*** Data provided
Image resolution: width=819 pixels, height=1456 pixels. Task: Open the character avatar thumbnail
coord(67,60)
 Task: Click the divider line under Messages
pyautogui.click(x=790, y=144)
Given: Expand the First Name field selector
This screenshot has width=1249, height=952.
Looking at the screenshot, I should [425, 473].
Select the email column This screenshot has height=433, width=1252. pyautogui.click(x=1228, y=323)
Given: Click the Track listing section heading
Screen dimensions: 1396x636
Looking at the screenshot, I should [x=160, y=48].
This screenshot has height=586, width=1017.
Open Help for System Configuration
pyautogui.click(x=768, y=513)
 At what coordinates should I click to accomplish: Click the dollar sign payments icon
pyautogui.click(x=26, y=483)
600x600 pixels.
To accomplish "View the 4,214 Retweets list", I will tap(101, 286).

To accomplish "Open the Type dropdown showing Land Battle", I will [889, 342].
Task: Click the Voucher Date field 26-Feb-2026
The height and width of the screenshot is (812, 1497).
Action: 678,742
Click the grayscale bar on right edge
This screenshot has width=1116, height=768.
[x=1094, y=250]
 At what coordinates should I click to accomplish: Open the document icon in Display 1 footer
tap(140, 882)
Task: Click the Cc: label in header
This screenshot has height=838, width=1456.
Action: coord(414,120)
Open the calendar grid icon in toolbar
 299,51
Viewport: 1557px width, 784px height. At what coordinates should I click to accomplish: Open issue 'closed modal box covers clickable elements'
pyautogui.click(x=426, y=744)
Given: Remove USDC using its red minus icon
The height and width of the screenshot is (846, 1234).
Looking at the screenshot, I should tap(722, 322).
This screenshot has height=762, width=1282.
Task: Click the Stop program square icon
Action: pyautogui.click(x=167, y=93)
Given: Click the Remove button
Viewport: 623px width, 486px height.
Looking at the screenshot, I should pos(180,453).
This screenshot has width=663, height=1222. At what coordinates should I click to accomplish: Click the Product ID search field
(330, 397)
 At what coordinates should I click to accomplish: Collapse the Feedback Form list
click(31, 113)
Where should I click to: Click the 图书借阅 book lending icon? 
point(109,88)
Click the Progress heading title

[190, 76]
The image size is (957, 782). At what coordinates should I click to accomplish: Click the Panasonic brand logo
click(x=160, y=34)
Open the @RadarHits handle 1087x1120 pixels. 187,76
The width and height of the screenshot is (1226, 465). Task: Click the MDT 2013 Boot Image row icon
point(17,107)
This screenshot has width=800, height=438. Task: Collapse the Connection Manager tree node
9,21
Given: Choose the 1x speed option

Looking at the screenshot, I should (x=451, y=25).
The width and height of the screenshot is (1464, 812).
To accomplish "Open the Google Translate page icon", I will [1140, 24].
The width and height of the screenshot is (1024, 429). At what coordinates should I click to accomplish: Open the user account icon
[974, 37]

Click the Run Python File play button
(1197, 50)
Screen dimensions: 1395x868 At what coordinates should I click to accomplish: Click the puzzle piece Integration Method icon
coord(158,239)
******
— What the task asks —
This task calls for the material above to be duplicated verbatim.

— Expected answer —
Image resolution: width=819 pixels, height=1456 pixels. Task: Open the character avatar thumbnail
coord(67,60)
 Task: Click the divider line under Messages
pyautogui.click(x=790, y=144)
Given: Expand the First Name field selector
This screenshot has width=1249, height=952.
Looking at the screenshot, I should [425, 473].
Select the email column This screenshot has height=433, width=1252. pyautogui.click(x=1228, y=323)
Given: Click the Track listing section heading
Screen dimensions: 1396x636
Looking at the screenshot, I should [x=160, y=48].
This screenshot has height=586, width=1017.
Open Help for System Configuration
pyautogui.click(x=768, y=513)
 At what coordinates should I click to accomplish: Click the dollar sign payments icon
pyautogui.click(x=26, y=483)
600x600 pixels.
To accomplish "View the 4,214 Retweets list", I will tap(101, 286).

To accomplish "Open the Type dropdown showing Land Battle", I will [889, 342].
Task: Click the Voucher Date field 26-Feb-2026
The height and width of the screenshot is (812, 1497).
Action: 678,742
Click the grayscale bar on right edge
This screenshot has width=1116, height=768.
[x=1094, y=250]
 At what coordinates should I click to accomplish: Open the document icon in Display 1 footer
tap(140, 882)
Task: Click the Cc: label in header
This screenshot has height=838, width=1456.
Action: coord(414,120)
Open the calendar grid icon in toolbar
 299,51
Viewport: 1557px width, 784px height. At what coordinates should I click to accomplish: Open issue 'closed modal box covers clickable elements'
pyautogui.click(x=426, y=744)
Given: Remove USDC using its red minus icon
The height and width of the screenshot is (846, 1234).
Looking at the screenshot, I should tap(722, 322).
This screenshot has height=762, width=1282.
Task: Click the Stop program square icon
Action: pyautogui.click(x=167, y=93)
Given: Click the Remove button
Viewport: 623px width, 486px height.
Looking at the screenshot, I should pos(180,453).
This screenshot has width=663, height=1222. At what coordinates should I click to accomplish: Click the Product ID search field
(330, 397)
 At what coordinates should I click to accomplish: Collapse the Feedback Form list
click(31, 113)
Where should I click to: Click the 图书借阅 book lending icon? 
point(109,88)
Click the Progress heading title

[190, 76]
The image size is (957, 782). At what coordinates should I click to accomplish: Click the Panasonic brand logo
click(x=160, y=34)
Open the @RadarHits handle 1087x1120 pixels. 187,76
The width and height of the screenshot is (1226, 465). Task: Click the MDT 2013 Boot Image row icon
point(17,107)
This screenshot has width=800, height=438. Task: Collapse the Connection Manager tree node
9,21
Given: Choose the 1x speed option

Looking at the screenshot, I should (x=451, y=25).
The width and height of the screenshot is (1464, 812).
To accomplish "Open the Google Translate page icon", I will [1140, 24].
The width and height of the screenshot is (1024, 429). At what coordinates should I click to accomplish: Open the user account icon
[974, 37]

Click the Run Python File play button
(1197, 50)
Screen dimensions: 1395x868 At what coordinates should I click to accomplish: Click the puzzle piece Integration Method icon
coord(158,239)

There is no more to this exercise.